▸ Your task: Set out the stretch of the items from the line containing "Disable 'Mostra l'indirizzo" through the last line as a numbered list, leaving out any blank lines.
— BEGIN —
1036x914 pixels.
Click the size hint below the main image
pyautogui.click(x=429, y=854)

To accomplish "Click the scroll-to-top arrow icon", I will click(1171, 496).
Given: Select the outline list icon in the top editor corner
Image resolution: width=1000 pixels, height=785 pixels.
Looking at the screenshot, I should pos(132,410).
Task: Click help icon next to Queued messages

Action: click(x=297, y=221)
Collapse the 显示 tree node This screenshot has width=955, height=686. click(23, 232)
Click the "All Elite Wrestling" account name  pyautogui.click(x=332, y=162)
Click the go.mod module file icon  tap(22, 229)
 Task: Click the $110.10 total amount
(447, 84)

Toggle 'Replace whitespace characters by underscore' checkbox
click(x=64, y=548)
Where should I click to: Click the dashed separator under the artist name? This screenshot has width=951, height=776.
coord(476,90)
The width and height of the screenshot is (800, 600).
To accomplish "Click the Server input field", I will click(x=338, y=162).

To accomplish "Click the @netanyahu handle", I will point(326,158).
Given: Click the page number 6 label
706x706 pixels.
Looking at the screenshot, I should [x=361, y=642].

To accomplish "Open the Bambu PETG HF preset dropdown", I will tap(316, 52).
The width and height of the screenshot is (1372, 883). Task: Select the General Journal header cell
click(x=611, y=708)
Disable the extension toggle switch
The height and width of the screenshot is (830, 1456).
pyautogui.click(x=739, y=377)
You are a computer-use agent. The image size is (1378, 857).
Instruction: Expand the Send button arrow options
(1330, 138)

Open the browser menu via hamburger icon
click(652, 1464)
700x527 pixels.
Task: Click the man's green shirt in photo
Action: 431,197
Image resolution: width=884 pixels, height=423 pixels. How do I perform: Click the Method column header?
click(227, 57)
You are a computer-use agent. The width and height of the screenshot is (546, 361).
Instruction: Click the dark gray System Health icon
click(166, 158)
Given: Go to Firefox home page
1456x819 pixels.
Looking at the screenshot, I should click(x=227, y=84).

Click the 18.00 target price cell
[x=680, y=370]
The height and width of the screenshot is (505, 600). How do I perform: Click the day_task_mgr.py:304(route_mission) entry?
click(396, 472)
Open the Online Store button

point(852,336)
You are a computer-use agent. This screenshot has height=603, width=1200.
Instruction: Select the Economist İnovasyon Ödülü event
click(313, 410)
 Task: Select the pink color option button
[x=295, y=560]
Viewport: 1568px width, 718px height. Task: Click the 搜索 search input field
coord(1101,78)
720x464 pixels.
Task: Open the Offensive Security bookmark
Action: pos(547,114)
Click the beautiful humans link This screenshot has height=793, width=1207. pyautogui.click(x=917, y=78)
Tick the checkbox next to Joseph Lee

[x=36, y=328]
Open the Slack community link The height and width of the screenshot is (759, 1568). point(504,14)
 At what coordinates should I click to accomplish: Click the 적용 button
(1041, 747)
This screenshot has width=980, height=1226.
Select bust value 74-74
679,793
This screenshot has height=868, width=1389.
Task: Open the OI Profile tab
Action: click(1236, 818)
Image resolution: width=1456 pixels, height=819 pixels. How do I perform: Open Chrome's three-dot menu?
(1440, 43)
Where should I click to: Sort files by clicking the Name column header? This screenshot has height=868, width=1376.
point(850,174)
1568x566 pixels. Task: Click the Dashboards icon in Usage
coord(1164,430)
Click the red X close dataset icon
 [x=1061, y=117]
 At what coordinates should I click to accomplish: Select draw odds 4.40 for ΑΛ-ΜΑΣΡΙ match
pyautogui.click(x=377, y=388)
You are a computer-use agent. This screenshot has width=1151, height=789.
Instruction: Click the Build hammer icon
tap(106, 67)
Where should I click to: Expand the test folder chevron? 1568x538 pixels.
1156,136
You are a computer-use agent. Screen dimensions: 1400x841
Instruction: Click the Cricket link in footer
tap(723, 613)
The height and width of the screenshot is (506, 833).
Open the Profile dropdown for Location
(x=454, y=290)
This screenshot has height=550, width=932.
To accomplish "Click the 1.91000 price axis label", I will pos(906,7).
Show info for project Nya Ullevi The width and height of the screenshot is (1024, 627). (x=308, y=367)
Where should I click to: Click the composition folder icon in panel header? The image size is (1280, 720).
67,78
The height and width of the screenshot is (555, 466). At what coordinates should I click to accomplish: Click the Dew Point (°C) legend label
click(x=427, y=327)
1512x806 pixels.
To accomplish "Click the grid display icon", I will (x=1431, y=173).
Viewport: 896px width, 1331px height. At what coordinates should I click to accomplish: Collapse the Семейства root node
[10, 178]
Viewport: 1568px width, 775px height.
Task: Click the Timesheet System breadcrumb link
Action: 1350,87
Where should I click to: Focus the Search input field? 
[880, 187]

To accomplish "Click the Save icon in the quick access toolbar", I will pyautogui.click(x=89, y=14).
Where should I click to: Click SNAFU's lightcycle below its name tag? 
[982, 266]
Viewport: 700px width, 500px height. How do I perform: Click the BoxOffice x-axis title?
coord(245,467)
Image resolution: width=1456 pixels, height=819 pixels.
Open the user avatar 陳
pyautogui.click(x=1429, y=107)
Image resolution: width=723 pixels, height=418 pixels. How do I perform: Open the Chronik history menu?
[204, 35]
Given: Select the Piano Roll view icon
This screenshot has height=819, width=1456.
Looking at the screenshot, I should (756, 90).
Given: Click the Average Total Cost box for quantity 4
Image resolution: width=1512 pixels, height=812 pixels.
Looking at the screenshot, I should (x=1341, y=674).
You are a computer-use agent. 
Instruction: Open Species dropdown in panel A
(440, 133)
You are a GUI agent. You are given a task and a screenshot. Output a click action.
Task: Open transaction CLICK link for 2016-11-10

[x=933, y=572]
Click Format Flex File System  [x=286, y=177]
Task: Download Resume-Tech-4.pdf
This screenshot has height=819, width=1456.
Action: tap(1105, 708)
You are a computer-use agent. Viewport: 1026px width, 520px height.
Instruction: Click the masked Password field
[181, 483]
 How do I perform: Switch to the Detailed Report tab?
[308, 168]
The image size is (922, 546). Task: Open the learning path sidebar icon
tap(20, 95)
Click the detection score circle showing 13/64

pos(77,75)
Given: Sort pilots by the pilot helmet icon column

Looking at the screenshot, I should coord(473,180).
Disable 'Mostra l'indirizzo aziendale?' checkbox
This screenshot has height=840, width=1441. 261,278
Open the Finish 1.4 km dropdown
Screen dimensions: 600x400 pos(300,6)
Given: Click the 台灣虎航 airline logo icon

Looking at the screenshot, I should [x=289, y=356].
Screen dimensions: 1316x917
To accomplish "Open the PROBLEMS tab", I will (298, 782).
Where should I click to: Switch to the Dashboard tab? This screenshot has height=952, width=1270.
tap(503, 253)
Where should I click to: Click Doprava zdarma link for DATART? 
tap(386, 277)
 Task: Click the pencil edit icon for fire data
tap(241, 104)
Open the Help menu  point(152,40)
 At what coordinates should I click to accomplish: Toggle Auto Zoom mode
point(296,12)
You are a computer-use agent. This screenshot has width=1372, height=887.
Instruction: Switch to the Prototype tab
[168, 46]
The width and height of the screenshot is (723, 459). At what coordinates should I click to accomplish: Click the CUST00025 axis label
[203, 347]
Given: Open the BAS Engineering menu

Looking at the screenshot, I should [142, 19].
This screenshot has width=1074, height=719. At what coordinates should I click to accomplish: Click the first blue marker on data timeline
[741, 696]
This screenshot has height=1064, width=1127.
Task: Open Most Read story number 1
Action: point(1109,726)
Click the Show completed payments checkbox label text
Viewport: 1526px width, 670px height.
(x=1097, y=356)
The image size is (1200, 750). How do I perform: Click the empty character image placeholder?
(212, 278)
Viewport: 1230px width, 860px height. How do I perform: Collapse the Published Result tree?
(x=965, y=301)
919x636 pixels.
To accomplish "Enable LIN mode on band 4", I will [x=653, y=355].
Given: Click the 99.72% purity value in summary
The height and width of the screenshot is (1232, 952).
— END —
▸ The output:
1. Disable 'Mostra l'indirizzo aziendale?' checkbox
2. This screenshot has height=840, width=1441. 261,278
3. Open the Finish 1.4 km dropdown
4. Screen dimensions: 600x400 pos(300,6)
5. Given: Click the 台灣虎航 airline logo icon
6. Looking at the screenshot, I should [x=289, y=356].
7. Screen dimensions: 1316x917
8. To accomplish "Open the PROBLEMS tab", I will (298, 782).
9. Where should I click to: Switch to the Dashboard tab? This screenshot has height=952, width=1270.
10. tap(503, 253)
11. Where should I click to: Click Doprava zdarma link for DATART? 
12. tap(386, 277)
13.  Task: Click the pencil edit icon for fire data
14. tap(241, 104)
15. Open the Help menu  point(152,40)
16.  At what coordinates should I click to accomplish: Toggle Auto Zoom mode
17. point(296,12)
18. You are a computer-use agent. This screenshot has width=1372, height=887.
19. Instruction: Switch to the Prototype tab
20. [168, 46]
21. The width and height of the screenshot is (723, 459). At what coordinates should I click to accomplish: Click the CUST00025 axis label
22. [203, 347]
23. Given: Open the BAS Engineering menu
24. Looking at the screenshot, I should [142, 19].
25. This screenshot has width=1074, height=719. At what coordinates should I click to accomplish: Click the first blue marker on data timeline
26. [741, 696]
27. This screenshot has height=1064, width=1127.
28. Task: Open Most Read story number 1
29. Action: point(1109,726)
30. Click the Show completed payments checkbox label text
31. Viewport: 1526px width, 670px height.
32. (x=1097, y=356)
33. The image size is (1200, 750). How do I perform: Click the empty character image placeholder?
34. (212, 278)
35. Viewport: 1230px width, 860px height. How do I perform: Collapse the Published Result tree?
36. (x=965, y=301)
37. 919x636 pixels.
38. To accomplish "Enable LIN mode on band 4", I will [x=653, y=355].
39. Given: Click the 99.72% purity value in summary
40. The height and width of the screenshot is (1232, 952).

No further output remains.